Material ecology: Expanded cork is a pure plant-based material that is produced as part of a biodiverse landscape and sustainable culture in the Montado.
Planting:
Bark: The River Birch (Betula nigra) is the key plant of the garden - its pink-brown, peeling bark will complement the dark cork walls, each forming the perfect metaphor for ‘masking’ by providing protective and attractive outer surfaces.
Other species are also selected for their bark including the Osier's Willow (Salix viminalis) with its glowing yellow young growth, and gorgeous gnarly bark beneath.
Mosses: whereas traditional gardening media has focussed on how to remove moss from your lawn, we are instead celebrating this ancient group of land plants which evolved long before the flowering plants more familiar to the horticultural world. We hope to have Polytrichum commune (haircap moss), Sphagnum spp. (bog mosses) and Hylocomium splendens (glittering wood moss) amongst others, and are creating a ‘mossy dell’ at the heart of the garden.
Native Plants: Often overlooked, these plants are evolutionarily adapted to our landscapes so do not require the energy or water-intensive mollycoddling of some of our less local garden favourites. Using these also roots the garden in our landscape, quite literally, as they have evolved in mycorrhizal relationship with their neighbours.
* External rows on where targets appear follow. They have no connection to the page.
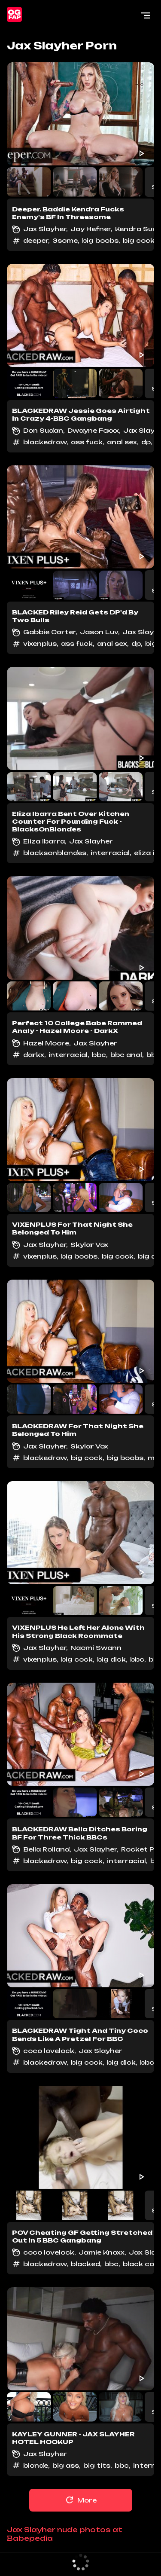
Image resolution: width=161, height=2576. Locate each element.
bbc (99, 1054)
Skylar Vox (89, 1244)
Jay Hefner (90, 228)
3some (65, 240)
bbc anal (126, 1054)
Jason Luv (99, 632)
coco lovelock (48, 2050)
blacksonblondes (54, 852)
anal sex (122, 442)
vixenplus (40, 643)
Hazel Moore (46, 1043)
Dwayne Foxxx (93, 430)
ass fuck (87, 442)
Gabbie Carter (49, 632)
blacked (85, 2263)
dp (146, 442)
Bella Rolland (46, 1849)
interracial (110, 852)
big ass (65, 2465)
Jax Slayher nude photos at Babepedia (64, 2533)
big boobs (100, 240)
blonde (35, 2465)
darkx (33, 1054)
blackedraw (45, 442)
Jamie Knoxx (102, 2252)
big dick (111, 1659)
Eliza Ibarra (44, 841)
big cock (139, 240)
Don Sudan (43, 430)
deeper (35, 240)
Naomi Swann (96, 1647)
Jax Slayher (44, 228)
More (80, 2500)
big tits (96, 2465)
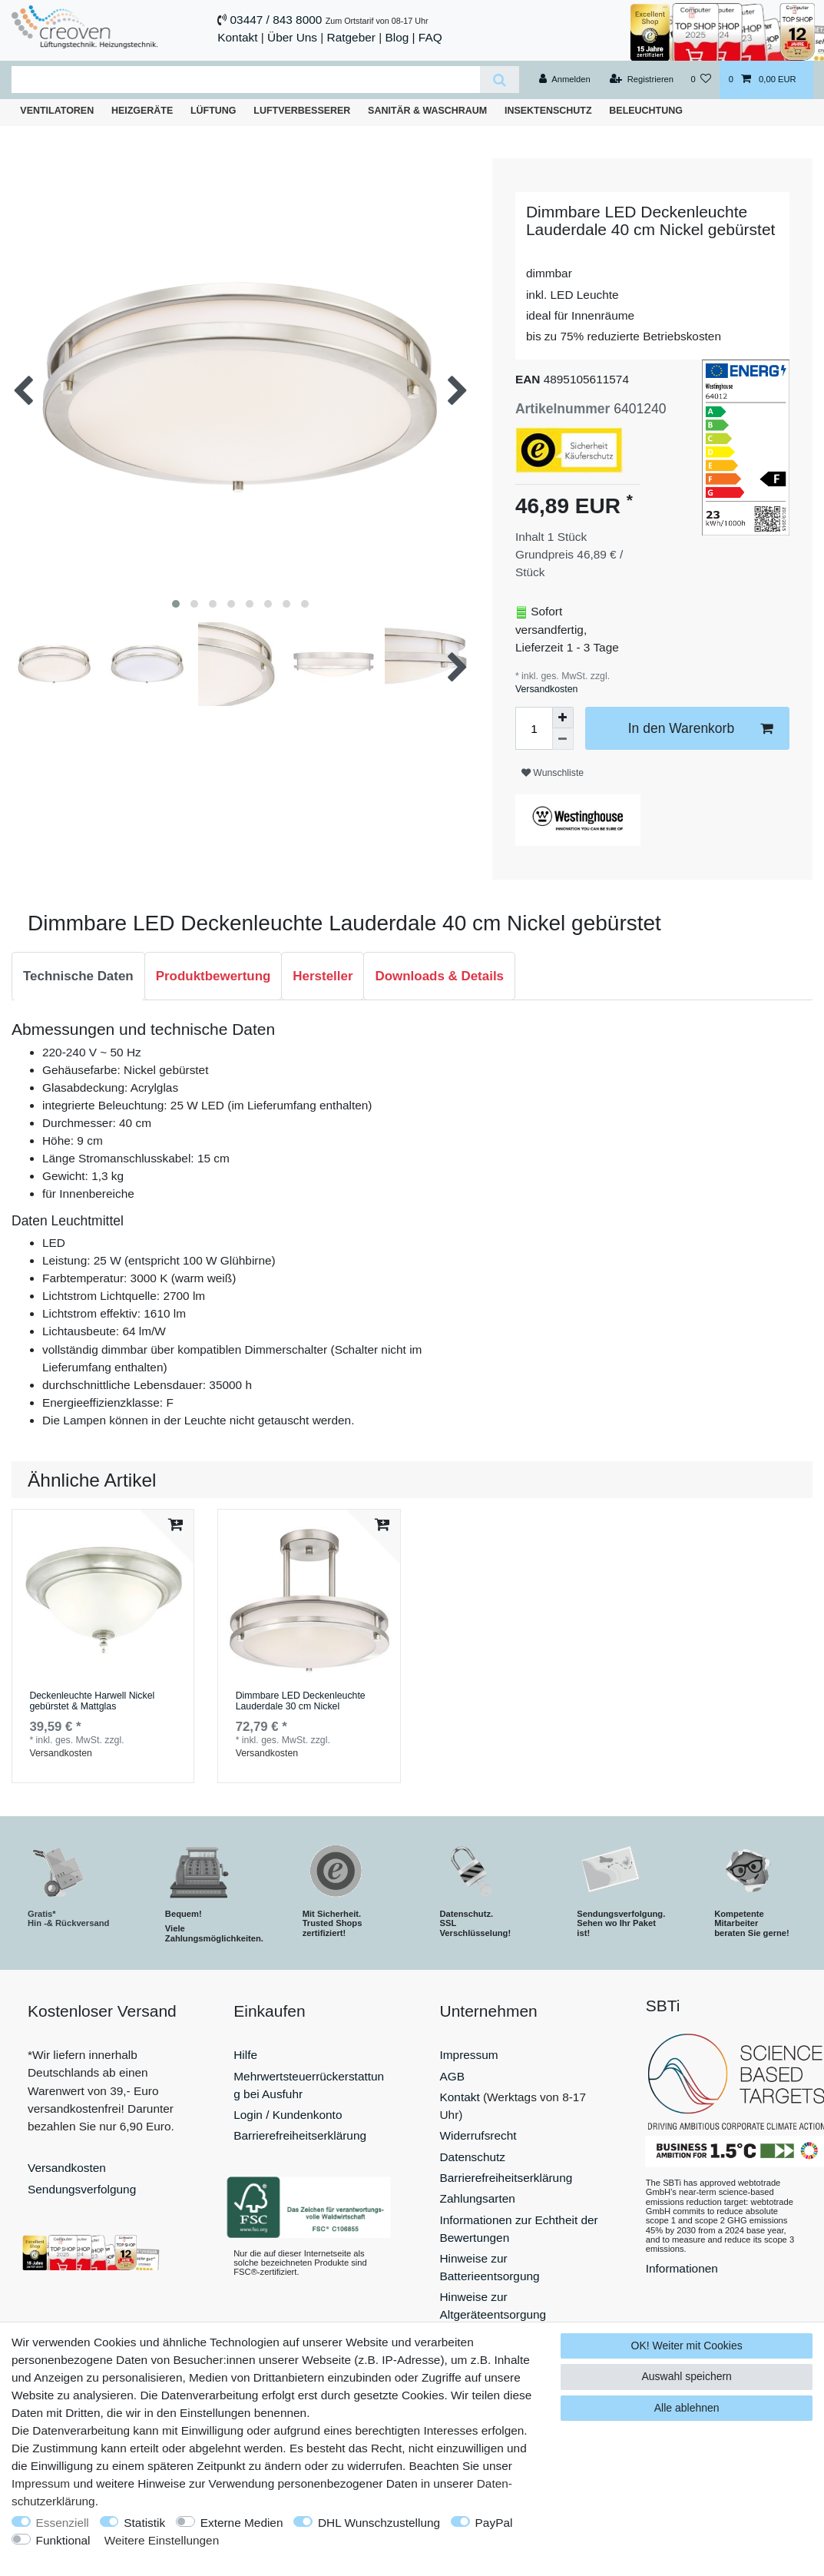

Our garden will showcase the diminutive but rather gorgeous Viola riviniana and native ferns including Blechnum spicant and a more unusual cultivar of Athyrium filix-femina. Finally, the unfortunately named but rather lovely ‘Bog Myrtle’ (Myrica gale) is a much more attractive shrub than its name suggests and, when its leaves and flowers are crushed, produces a wonderful fragrance (reported to ward off midges!)
Food Forest: Although not primarily designed as an ‘edible’ garden, all of its soft and hard landscaping is non-toxic. The garden features a diverse planting of edible species that mimic the ecosystems and patterns found in nature, it is a three-dimensional multi-layered space that once established requires minimal maintenance providing a living outdoor pantry.
Many of the plants have been selected for their edible leaves, stems, bulbs or even bark. There are some familiar edibles such as blueberries (Vaccinium corymbosum) but also others that people may not know such as the Japanese Plum Yew (Cephalotaxus harringtonia), Udo (Aralia cordata) and Swamp saxifrage (Saxifraga pensylvanica).